DIRECTIONS: With nothing added and nothing dropped, write out all of the entries below.

# # # # #

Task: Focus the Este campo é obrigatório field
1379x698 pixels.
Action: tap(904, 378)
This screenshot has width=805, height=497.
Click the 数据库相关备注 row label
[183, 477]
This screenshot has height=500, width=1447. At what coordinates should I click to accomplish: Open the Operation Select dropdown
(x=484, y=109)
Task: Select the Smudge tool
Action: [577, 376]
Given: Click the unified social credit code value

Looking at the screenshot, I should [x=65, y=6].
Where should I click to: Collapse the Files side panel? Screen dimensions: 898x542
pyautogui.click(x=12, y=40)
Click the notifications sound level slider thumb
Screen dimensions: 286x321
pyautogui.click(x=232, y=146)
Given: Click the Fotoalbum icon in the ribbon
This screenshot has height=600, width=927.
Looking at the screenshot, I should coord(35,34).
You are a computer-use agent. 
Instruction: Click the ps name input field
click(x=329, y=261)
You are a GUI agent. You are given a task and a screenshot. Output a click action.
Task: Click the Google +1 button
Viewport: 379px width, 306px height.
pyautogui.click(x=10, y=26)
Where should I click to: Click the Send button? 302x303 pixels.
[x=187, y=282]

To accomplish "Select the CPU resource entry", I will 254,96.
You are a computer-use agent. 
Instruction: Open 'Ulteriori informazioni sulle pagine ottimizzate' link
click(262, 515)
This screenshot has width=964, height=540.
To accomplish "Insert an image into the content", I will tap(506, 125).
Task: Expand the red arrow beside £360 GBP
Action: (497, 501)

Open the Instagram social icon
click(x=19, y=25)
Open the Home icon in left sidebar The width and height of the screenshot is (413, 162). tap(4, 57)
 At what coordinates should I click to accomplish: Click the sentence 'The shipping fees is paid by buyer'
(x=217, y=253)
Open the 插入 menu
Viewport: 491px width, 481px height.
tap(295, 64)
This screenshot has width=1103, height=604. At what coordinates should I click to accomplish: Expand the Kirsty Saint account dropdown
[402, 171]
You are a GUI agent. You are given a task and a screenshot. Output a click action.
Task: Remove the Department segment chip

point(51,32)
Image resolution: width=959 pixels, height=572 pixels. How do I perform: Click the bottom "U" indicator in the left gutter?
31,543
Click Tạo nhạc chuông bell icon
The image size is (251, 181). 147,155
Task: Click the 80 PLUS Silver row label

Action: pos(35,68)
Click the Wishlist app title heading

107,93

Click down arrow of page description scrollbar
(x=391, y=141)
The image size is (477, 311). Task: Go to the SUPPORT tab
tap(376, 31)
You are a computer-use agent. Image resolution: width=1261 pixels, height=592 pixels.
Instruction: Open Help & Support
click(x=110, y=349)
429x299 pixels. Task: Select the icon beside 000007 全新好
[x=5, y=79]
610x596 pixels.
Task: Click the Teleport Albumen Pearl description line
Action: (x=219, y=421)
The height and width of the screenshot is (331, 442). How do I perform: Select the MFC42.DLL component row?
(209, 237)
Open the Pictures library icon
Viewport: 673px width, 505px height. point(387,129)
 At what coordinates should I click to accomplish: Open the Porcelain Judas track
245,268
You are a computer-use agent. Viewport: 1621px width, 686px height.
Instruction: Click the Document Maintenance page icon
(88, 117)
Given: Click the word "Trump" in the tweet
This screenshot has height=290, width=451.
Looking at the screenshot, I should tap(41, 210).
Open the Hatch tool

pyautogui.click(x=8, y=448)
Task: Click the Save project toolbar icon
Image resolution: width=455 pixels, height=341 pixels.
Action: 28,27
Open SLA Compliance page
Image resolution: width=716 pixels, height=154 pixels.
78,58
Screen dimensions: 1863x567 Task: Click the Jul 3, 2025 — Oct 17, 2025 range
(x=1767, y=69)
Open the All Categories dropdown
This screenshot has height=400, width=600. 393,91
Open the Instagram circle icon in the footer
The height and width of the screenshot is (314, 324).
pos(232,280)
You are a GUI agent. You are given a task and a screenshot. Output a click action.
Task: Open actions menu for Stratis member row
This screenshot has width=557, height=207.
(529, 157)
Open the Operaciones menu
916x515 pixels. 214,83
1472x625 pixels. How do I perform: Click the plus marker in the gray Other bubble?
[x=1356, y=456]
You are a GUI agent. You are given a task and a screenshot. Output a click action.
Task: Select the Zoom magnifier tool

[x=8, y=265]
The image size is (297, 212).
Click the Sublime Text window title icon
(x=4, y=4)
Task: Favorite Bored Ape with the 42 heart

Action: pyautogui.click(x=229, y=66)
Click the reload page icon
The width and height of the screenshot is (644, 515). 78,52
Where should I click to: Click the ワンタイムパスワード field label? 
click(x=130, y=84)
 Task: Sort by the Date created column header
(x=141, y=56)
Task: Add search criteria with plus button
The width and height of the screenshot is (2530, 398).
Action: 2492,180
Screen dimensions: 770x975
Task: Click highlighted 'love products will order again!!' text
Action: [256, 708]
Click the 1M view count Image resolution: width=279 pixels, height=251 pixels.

# # # # #

RESULT FOR THIS EXERCISE:
Task: Focus the Este campo é obrigatório field
1379x698 pixels.
Action: tap(904, 378)
This screenshot has width=805, height=497.
Click the 数据库相关备注 row label
[183, 477]
This screenshot has height=500, width=1447. At what coordinates should I click to accomplish: Open the Operation Select dropdown
(x=484, y=109)
Task: Select the Smudge tool
Action: [577, 376]
Given: Click the unified social credit code value

Looking at the screenshot, I should [x=65, y=6].
Where should I click to: Collapse the Files side panel? Screen dimensions: 898x542
pyautogui.click(x=12, y=40)
Click the notifications sound level slider thumb
Screen dimensions: 286x321
pyautogui.click(x=232, y=146)
Given: Click the Fotoalbum icon in the ribbon
This screenshot has height=600, width=927.
Looking at the screenshot, I should coord(35,34).
You are a computer-use agent. 
Instruction: Click the ps name input field
click(x=329, y=261)
You are a GUI agent. You are given a task and a screenshot. Output a click action.
Task: Click the Google +1 button
Viewport: 379px width, 306px height.
pyautogui.click(x=10, y=26)
Where should I click to: Click the Send button? 302x303 pixels.
[x=187, y=282]

To accomplish "Select the CPU resource entry", I will 254,96.
You are a computer-use agent. 
Instruction: Open 'Ulteriori informazioni sulle pagine ottimizzate' link
click(262, 515)
This screenshot has width=964, height=540.
To accomplish "Insert an image into the content", I will tap(506, 125).
Task: Expand the red arrow beside £360 GBP
Action: (497, 501)

Open the Instagram social icon
click(x=19, y=25)
Open the Home icon in left sidebar The width and height of the screenshot is (413, 162). tap(4, 57)
 At what coordinates should I click to accomplish: Click the sentence 'The shipping fees is paid by buyer'
(x=217, y=253)
Open the 插入 menu
Viewport: 491px width, 481px height.
tap(295, 64)
This screenshot has width=1103, height=604. At what coordinates should I click to accomplish: Expand the Kirsty Saint account dropdown
[402, 171]
You are a GUI agent. You are given a task and a screenshot. Output a click action.
Task: Remove the Department segment chip

point(51,32)
Image resolution: width=959 pixels, height=572 pixels. How do I perform: Click the bottom "U" indicator in the left gutter?
31,543
Click Tạo nhạc chuông bell icon
The image size is (251, 181). 147,155
Task: Click the 80 PLUS Silver row label

Action: pos(35,68)
Click the Wishlist app title heading

107,93

Click down arrow of page description scrollbar
(x=391, y=141)
The image size is (477, 311). Task: Go to the SUPPORT tab
tap(376, 31)
You are a computer-use agent. Image resolution: width=1261 pixels, height=592 pixels.
Instruction: Open Help & Support
click(x=110, y=349)
429x299 pixels. Task: Select the icon beside 000007 全新好
[x=5, y=79]
610x596 pixels.
Task: Click the Teleport Albumen Pearl description line
Action: (x=219, y=421)
The height and width of the screenshot is (331, 442). How do I perform: Select the MFC42.DLL component row?
(209, 237)
Open the Pictures library icon
Viewport: 673px width, 505px height. point(387,129)
 At what coordinates should I click to accomplish: Open the Porcelain Judas track
245,268
You are a computer-use agent. Viewport: 1621px width, 686px height.
Instruction: Click the Document Maintenance page icon
(88, 117)
Given: Click the word "Trump" in the tweet
This screenshot has height=290, width=451.
Looking at the screenshot, I should tap(41, 210).
Open the Hatch tool

pyautogui.click(x=8, y=448)
Task: Click the Save project toolbar icon
Image resolution: width=455 pixels, height=341 pixels.
Action: 28,27
Open SLA Compliance page
Image resolution: width=716 pixels, height=154 pixels.
78,58
Screen dimensions: 1863x567 Task: Click the Jul 3, 2025 — Oct 17, 2025 range
(x=1767, y=69)
Open the All Categories dropdown
This screenshot has height=400, width=600. 393,91
Open the Instagram circle icon in the footer
The height and width of the screenshot is (314, 324).
pos(232,280)
You are a GUI agent. You are given a task and a screenshot. Output a click action.
Task: Open actions menu for Stratis member row
This screenshot has width=557, height=207.
(529, 157)
Open the Operaciones menu
916x515 pixels. 214,83
1472x625 pixels. How do I perform: Click the plus marker in the gray Other bubble?
[x=1356, y=456]
You are a GUI agent. You are given a task and a screenshot. Output a click action.
Task: Select the Zoom magnifier tool

[x=8, y=265]
The image size is (297, 212).
Click the Sublime Text window title icon
(x=4, y=4)
Task: Favorite Bored Ape with the 42 heart

Action: pyautogui.click(x=229, y=66)
Click the reload page icon
The width and height of the screenshot is (644, 515). 78,52
Where should I click to: Click the ワンタイムパスワード field label? 
click(x=130, y=84)
 Task: Sort by the Date created column header
(x=141, y=56)
Task: Add search criteria with plus button
The width and height of the screenshot is (2530, 398).
Action: 2492,180
Screen dimensions: 770x975
Task: Click highlighted 'love products will order again!!' text
Action: [256, 708]
Click the 1M view count Image resolution: width=279 pixels, height=251 pixels.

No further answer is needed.